### OBJECTIVE
Please turn only the lines from the one containing "Given: Click the Groups people icon" through the one containing "Looking at the", both included, into a JSON list of strings with one string per line. Skip blank lines and leave the pictures out.

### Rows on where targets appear
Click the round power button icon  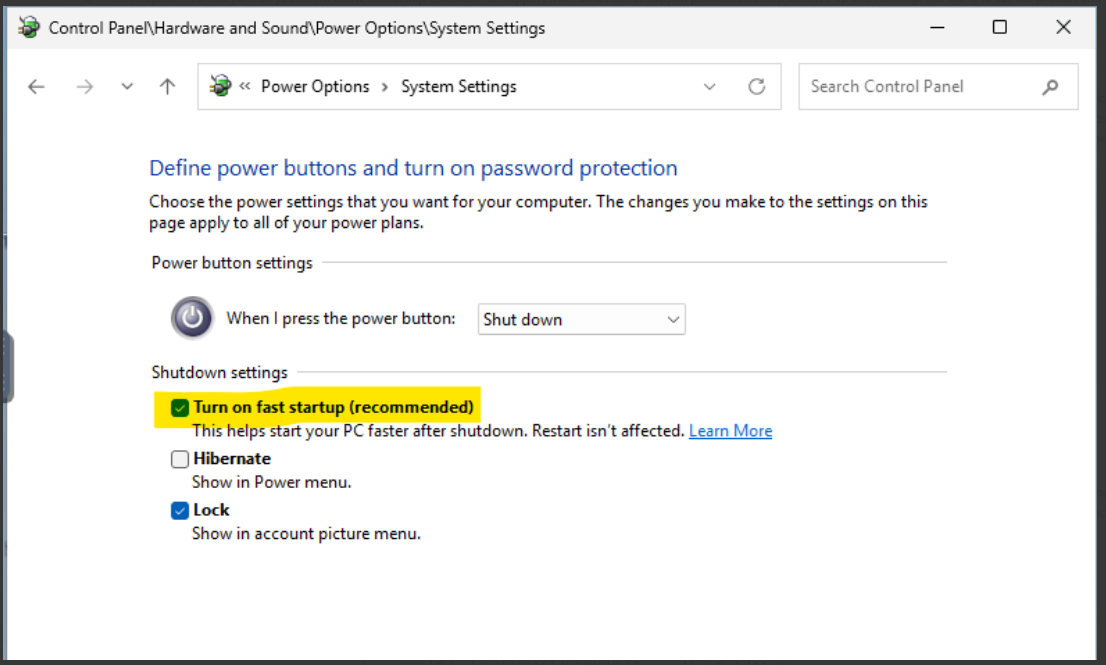tap(192, 318)
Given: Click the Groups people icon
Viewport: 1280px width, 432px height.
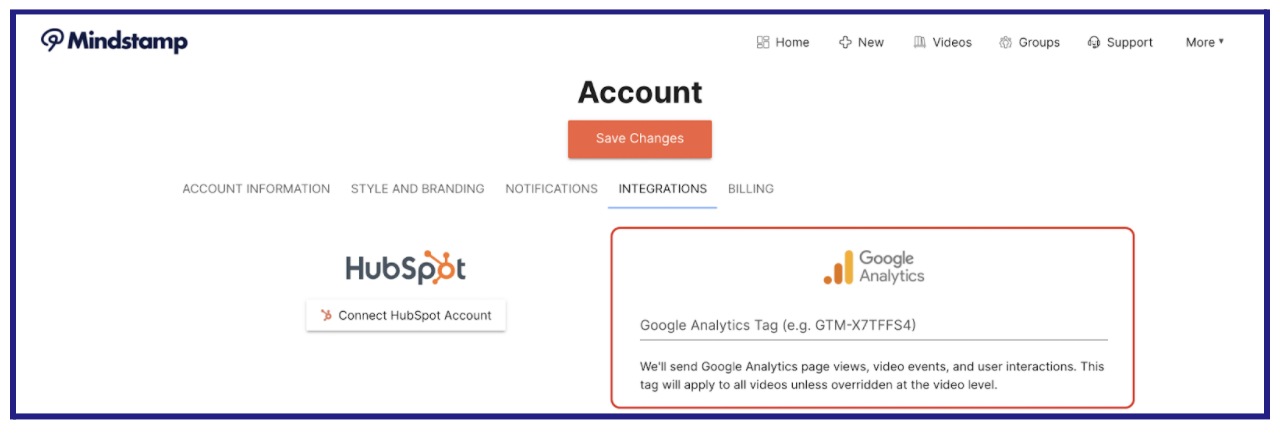Looking at the screenshot, I should pyautogui.click(x=1006, y=42).
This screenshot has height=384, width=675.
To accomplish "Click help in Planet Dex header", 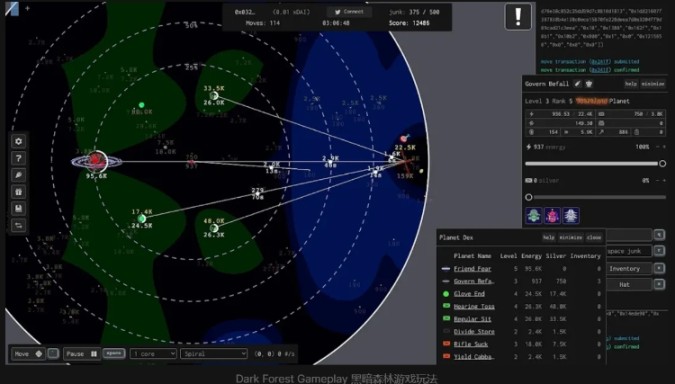I will [x=548, y=237].
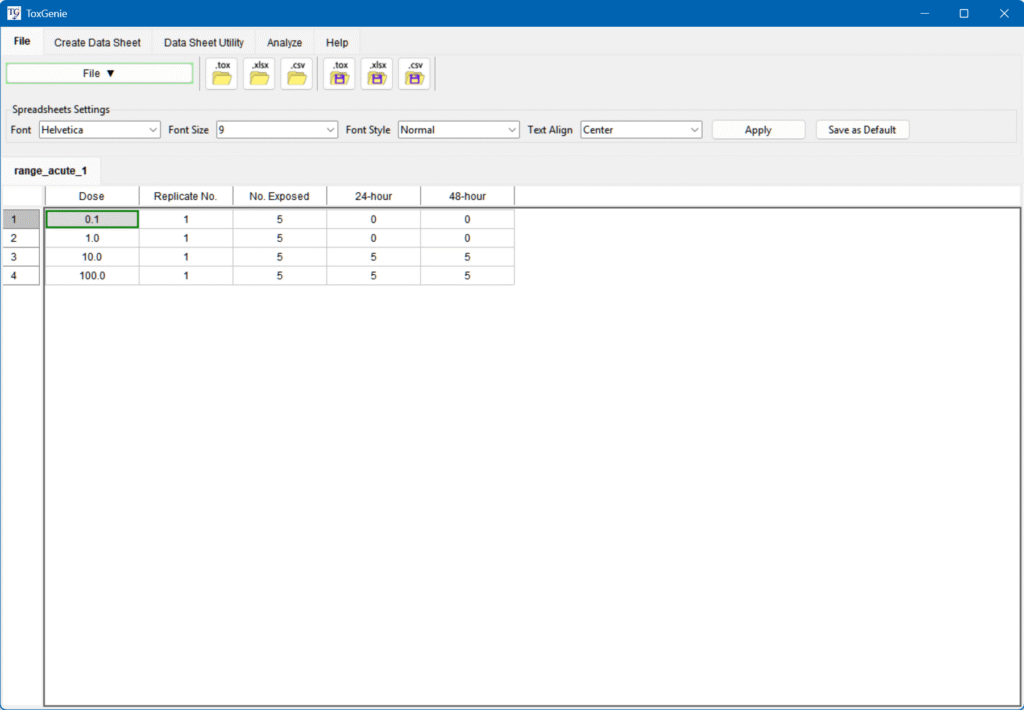The height and width of the screenshot is (710, 1024).
Task: Save the sheet as a .tox file
Action: coord(340,73)
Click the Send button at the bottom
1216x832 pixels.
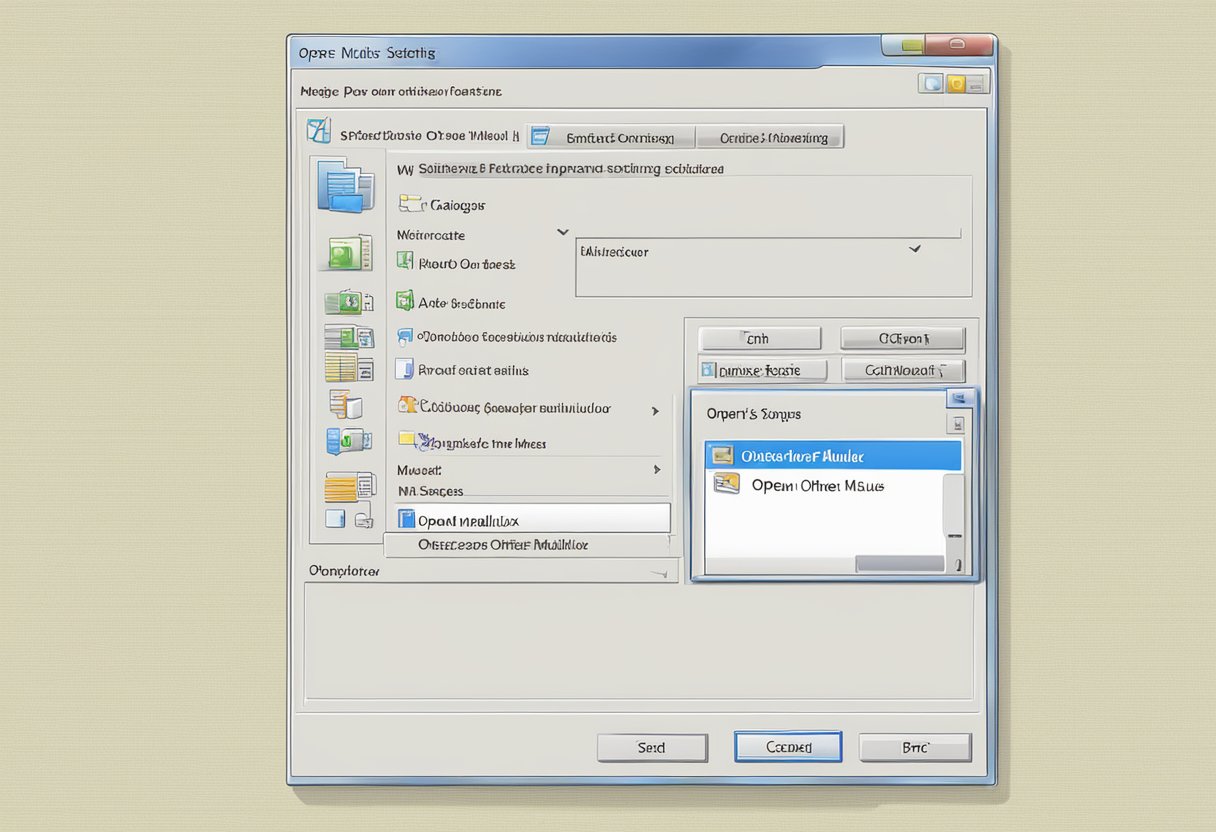point(652,747)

### THE OUTPUT
[
  "Given: Click the Groups people icon",
  "Viewport: 1280px width, 432px height.",
  "Looking at the screenshot, I should pyautogui.click(x=1006, y=42)."
]